'''

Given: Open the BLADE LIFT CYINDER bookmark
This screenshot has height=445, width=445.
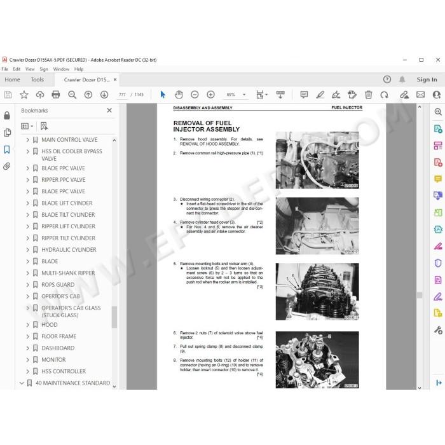Looking at the screenshot, I should click(x=67, y=203).
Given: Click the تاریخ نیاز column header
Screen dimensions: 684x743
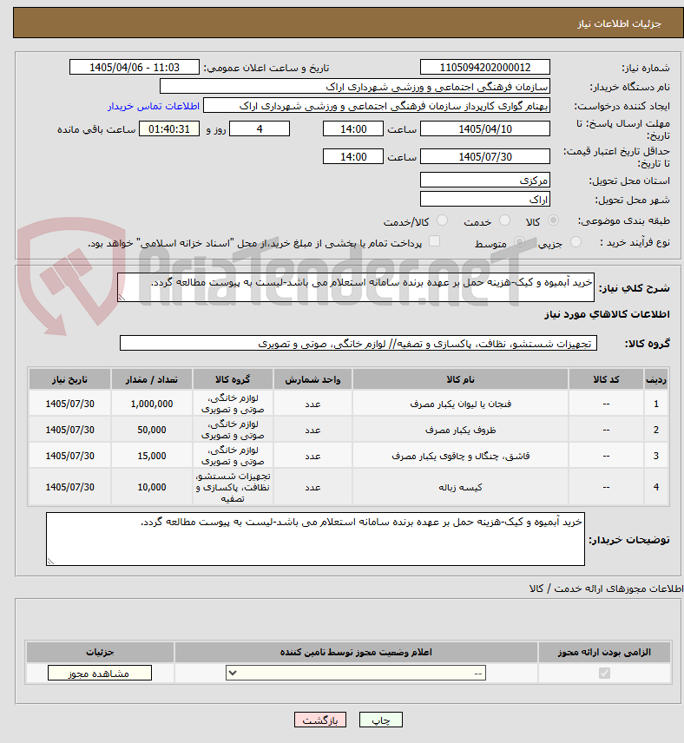Looking at the screenshot, I should (x=69, y=379).
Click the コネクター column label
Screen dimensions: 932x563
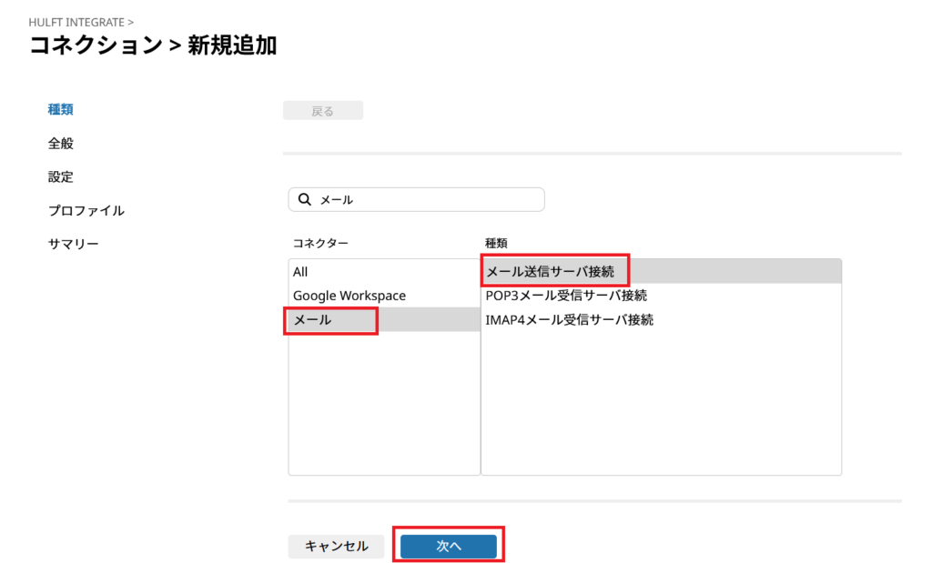[x=320, y=243]
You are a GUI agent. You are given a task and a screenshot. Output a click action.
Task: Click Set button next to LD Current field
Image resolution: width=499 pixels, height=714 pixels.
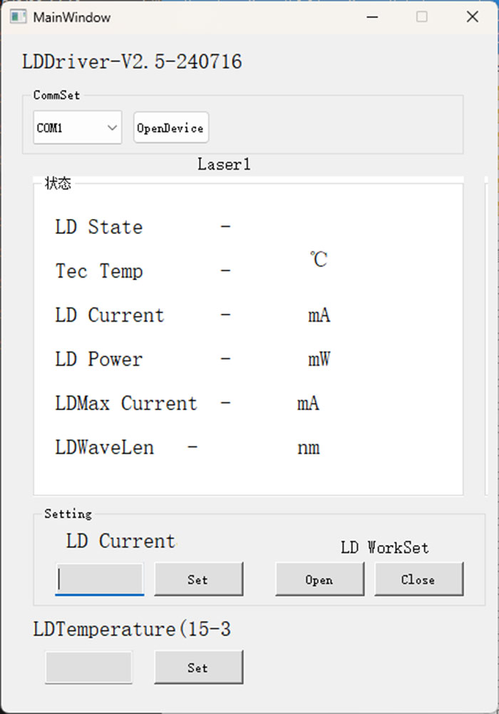click(198, 578)
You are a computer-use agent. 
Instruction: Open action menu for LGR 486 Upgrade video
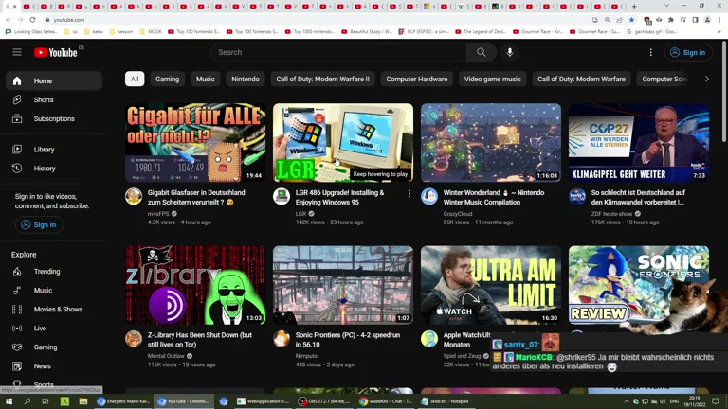click(410, 193)
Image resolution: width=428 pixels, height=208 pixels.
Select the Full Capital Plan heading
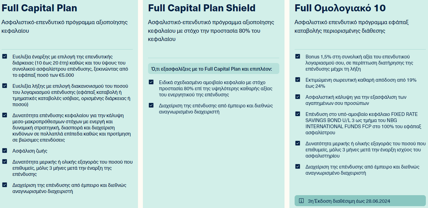point(39,8)
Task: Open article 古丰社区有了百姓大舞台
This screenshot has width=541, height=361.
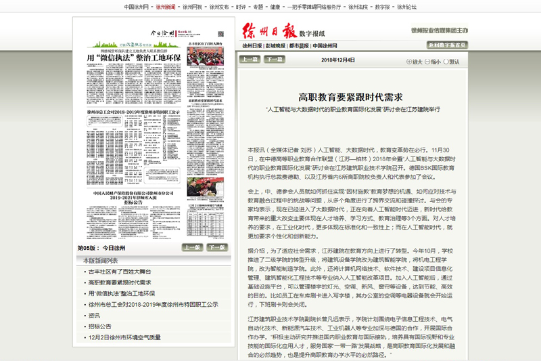Action: pyautogui.click(x=120, y=272)
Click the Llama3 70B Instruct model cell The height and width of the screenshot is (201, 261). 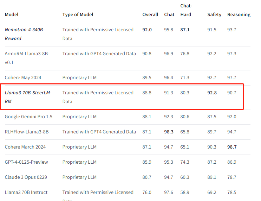click(26, 192)
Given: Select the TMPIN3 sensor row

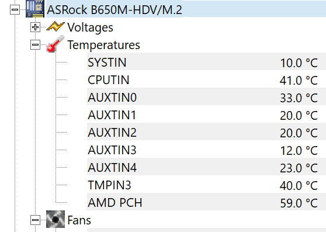Looking at the screenshot, I should [x=206, y=185].
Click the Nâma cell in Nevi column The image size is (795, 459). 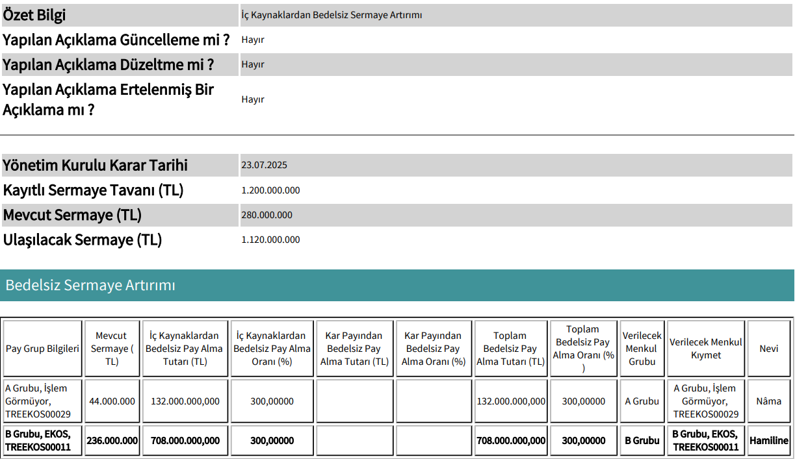click(x=769, y=401)
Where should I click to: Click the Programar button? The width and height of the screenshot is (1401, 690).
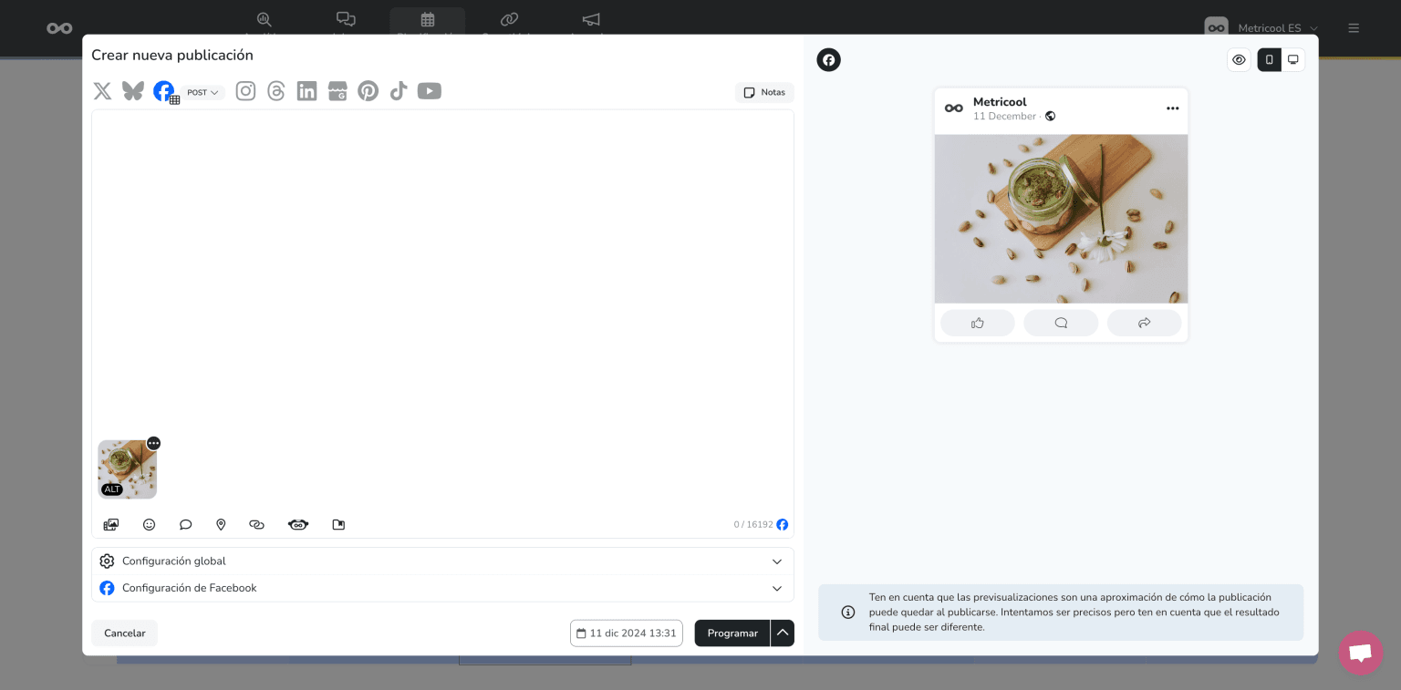pyautogui.click(x=732, y=633)
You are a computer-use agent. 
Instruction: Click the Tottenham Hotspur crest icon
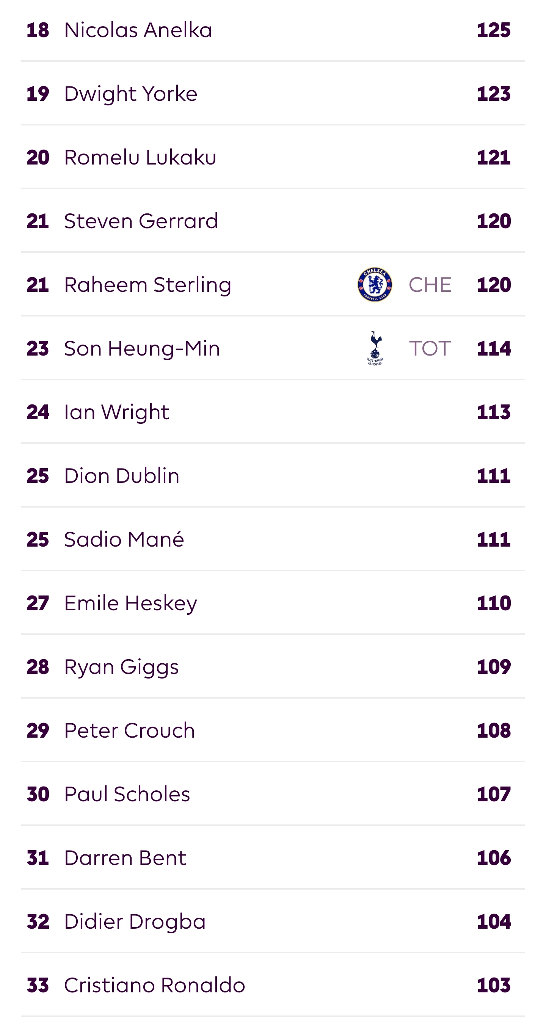(375, 348)

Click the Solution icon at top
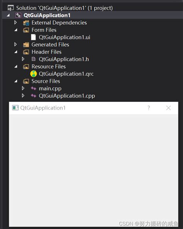click(10, 8)
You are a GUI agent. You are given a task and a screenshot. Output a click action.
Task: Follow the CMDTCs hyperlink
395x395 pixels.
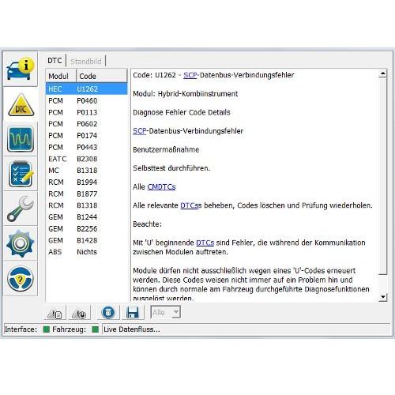(161, 186)
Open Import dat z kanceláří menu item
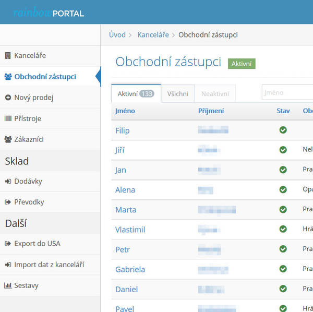The height and width of the screenshot is (312, 313). pos(49,265)
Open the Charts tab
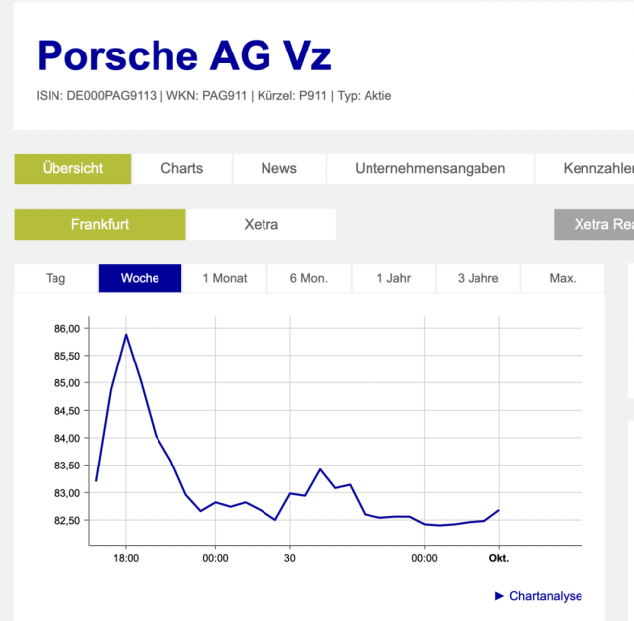Screen dimensions: 634x621 click(x=182, y=168)
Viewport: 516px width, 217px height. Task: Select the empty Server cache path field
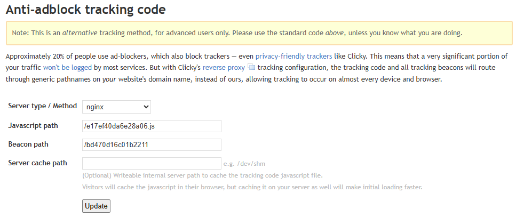pos(152,163)
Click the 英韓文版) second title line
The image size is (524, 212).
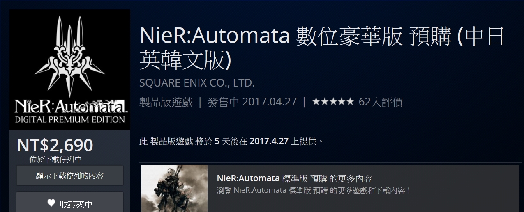pyautogui.click(x=186, y=61)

'''

→ To do:
With pictures omitted, copy exactly the lines from the one containing "Instruction: Click the" through the final line of the listing, both included.

→ Response below:
Instruction: Click the Tottenham Hotspur crest icon
(375, 348)

Click the Solution icon at top
click(10, 8)
You are a GUI agent. You are given a task and a screenshot. Output a click action.
Task: Follow the CMDTCs hyperlink
395x395 pixels.
(161, 186)
Open Import dat z kanceláří menu item
The height and width of the screenshot is (312, 313). pos(49,265)
Open the Charts tab
Screen dimensions: 634x621 click(x=182, y=168)
Viewport: 516px width, 217px height. Task: Select the empty Server cache path field
pos(152,163)
Click the 英韓文版) second title line
The image size is (524, 212).
pyautogui.click(x=186, y=61)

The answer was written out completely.